Stored data entries

=-=-=-=-=

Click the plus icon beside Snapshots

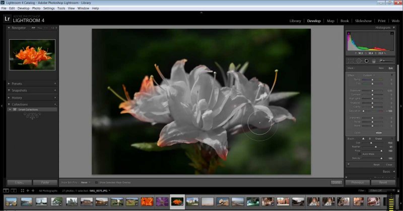point(55,90)
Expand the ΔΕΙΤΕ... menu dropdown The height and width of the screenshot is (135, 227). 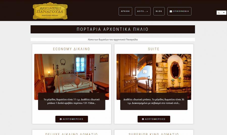coord(143,11)
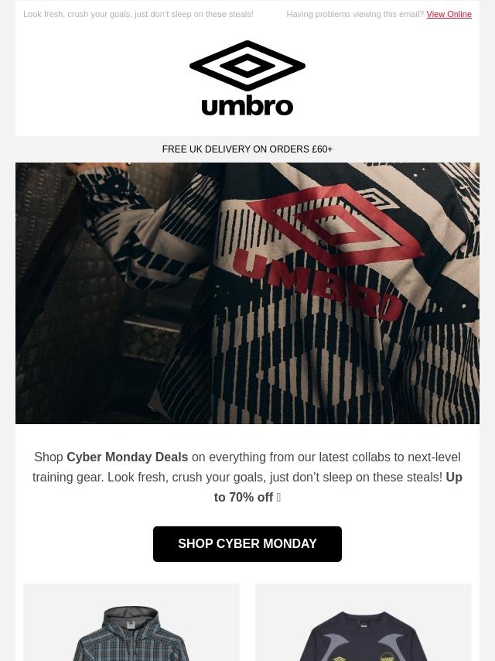Open the checked hooded jacket product image
Viewport: 495px width, 661px height.
point(131,622)
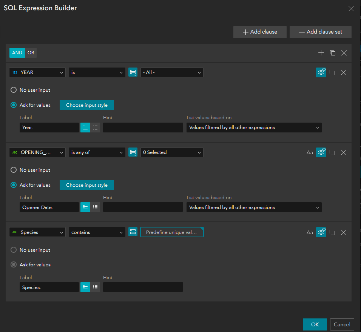Image resolution: width=361 pixels, height=332 pixels.
Task: Open the YEAR field dropdown
Action: point(37,72)
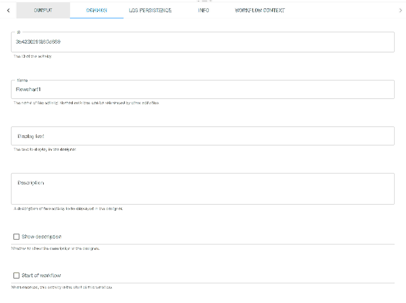This screenshot has width=406, height=303.
Task: Click the panel expand up arrow
Action: [199, 1]
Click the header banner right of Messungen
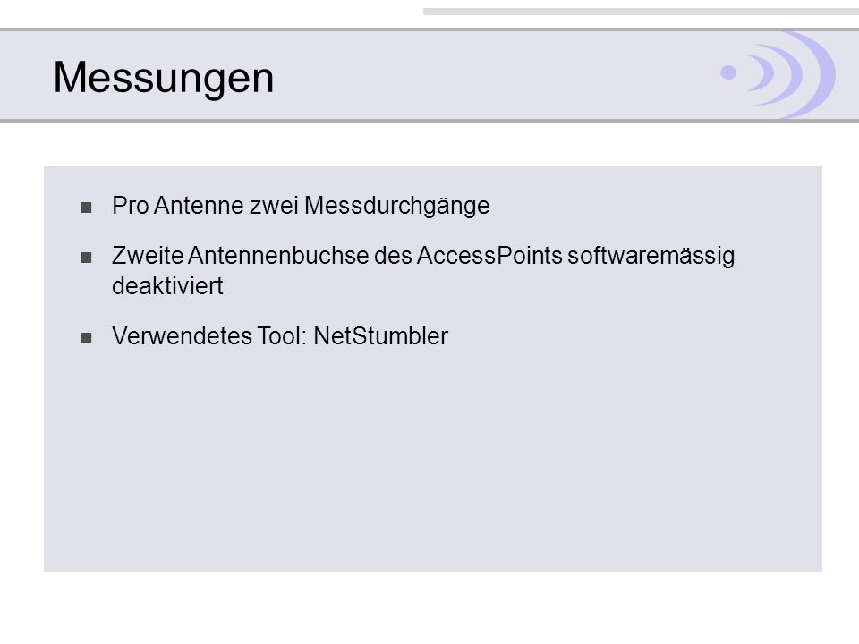Image resolution: width=859 pixels, height=644 pixels. coord(493,75)
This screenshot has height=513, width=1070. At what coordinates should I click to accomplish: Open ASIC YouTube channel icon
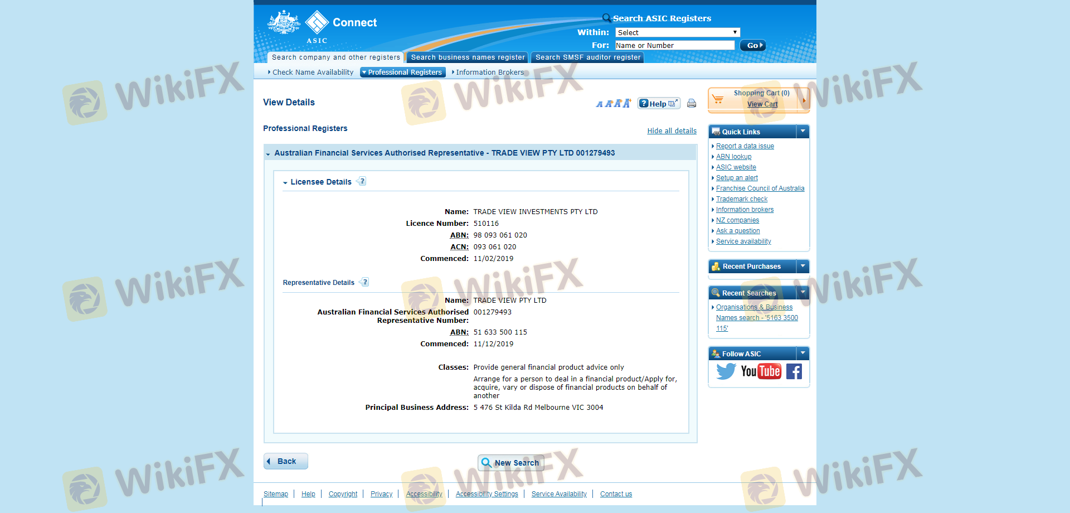(761, 371)
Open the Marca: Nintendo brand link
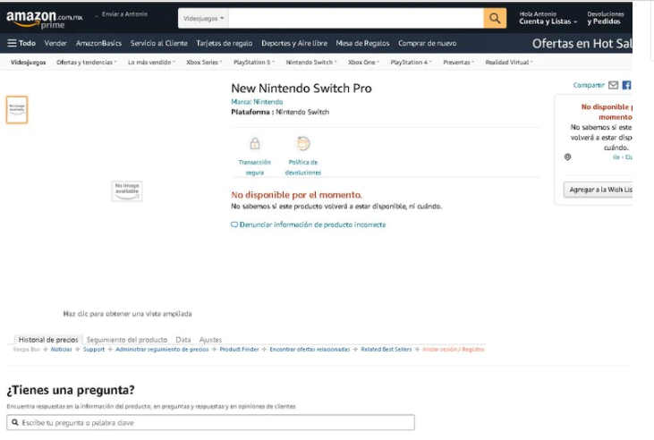The width and height of the screenshot is (654, 440). click(x=257, y=102)
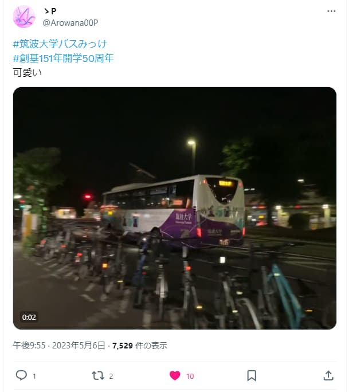This screenshot has width=349, height=392.
Task: Open the share upload icon
Action: coord(328,375)
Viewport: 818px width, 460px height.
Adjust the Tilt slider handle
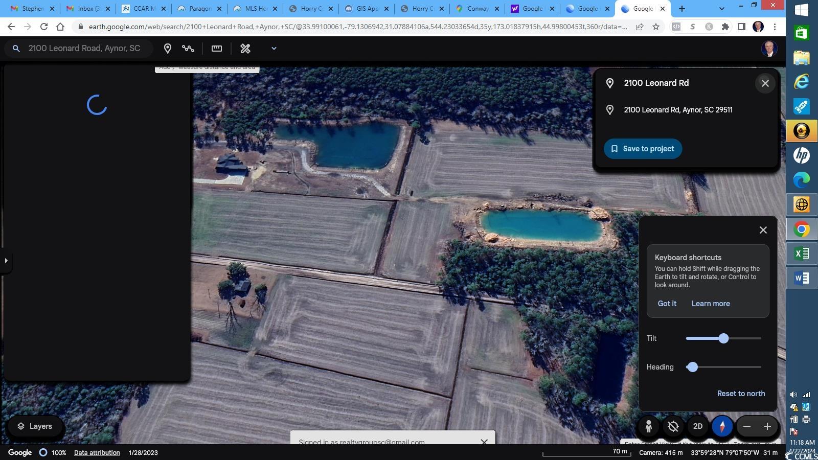[x=723, y=338]
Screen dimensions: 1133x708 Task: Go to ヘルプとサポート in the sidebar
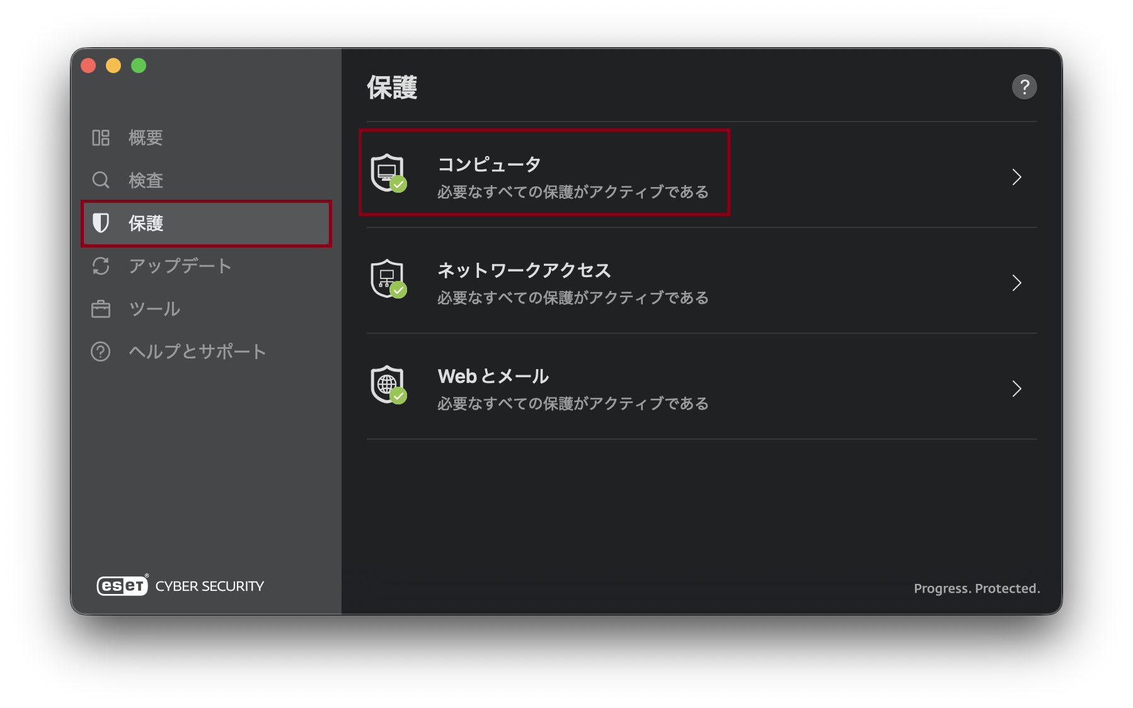coord(197,351)
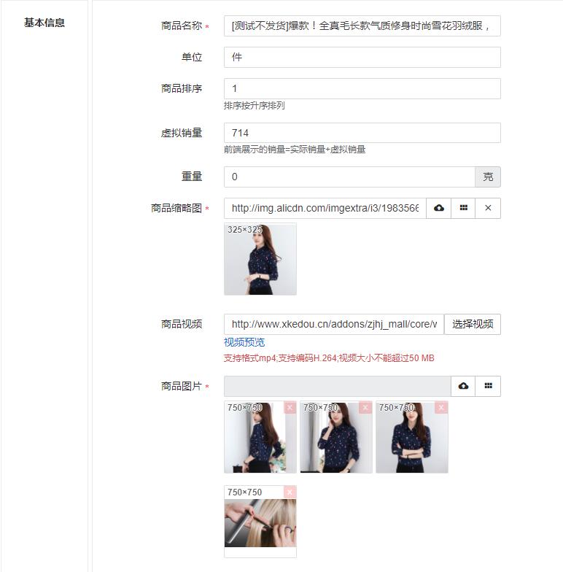The image size is (563, 572).
Task: Click the 325×325 thumbnail preview image
Action: click(x=260, y=260)
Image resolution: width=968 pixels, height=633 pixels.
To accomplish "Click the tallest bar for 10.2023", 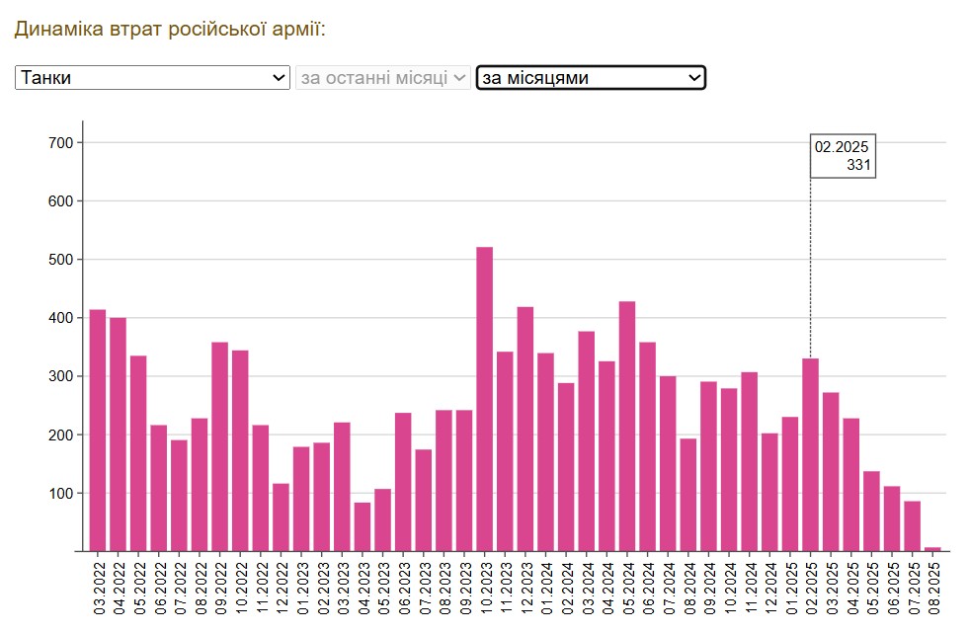I will [x=485, y=399].
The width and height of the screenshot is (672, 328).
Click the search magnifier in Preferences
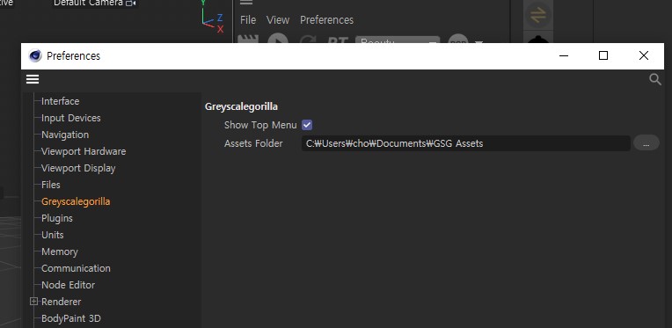click(655, 79)
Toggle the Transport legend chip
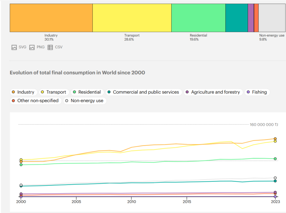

=-=-=-=-=

Your instructions |
Leave out the pictures and return, exactly as written, only the lines from the line with "Click the search magnifier in Preferences" through the end of the records above.

Exercise output |
Click the search magnifier in Preferences
click(655, 79)
Toggle the Transport legend chip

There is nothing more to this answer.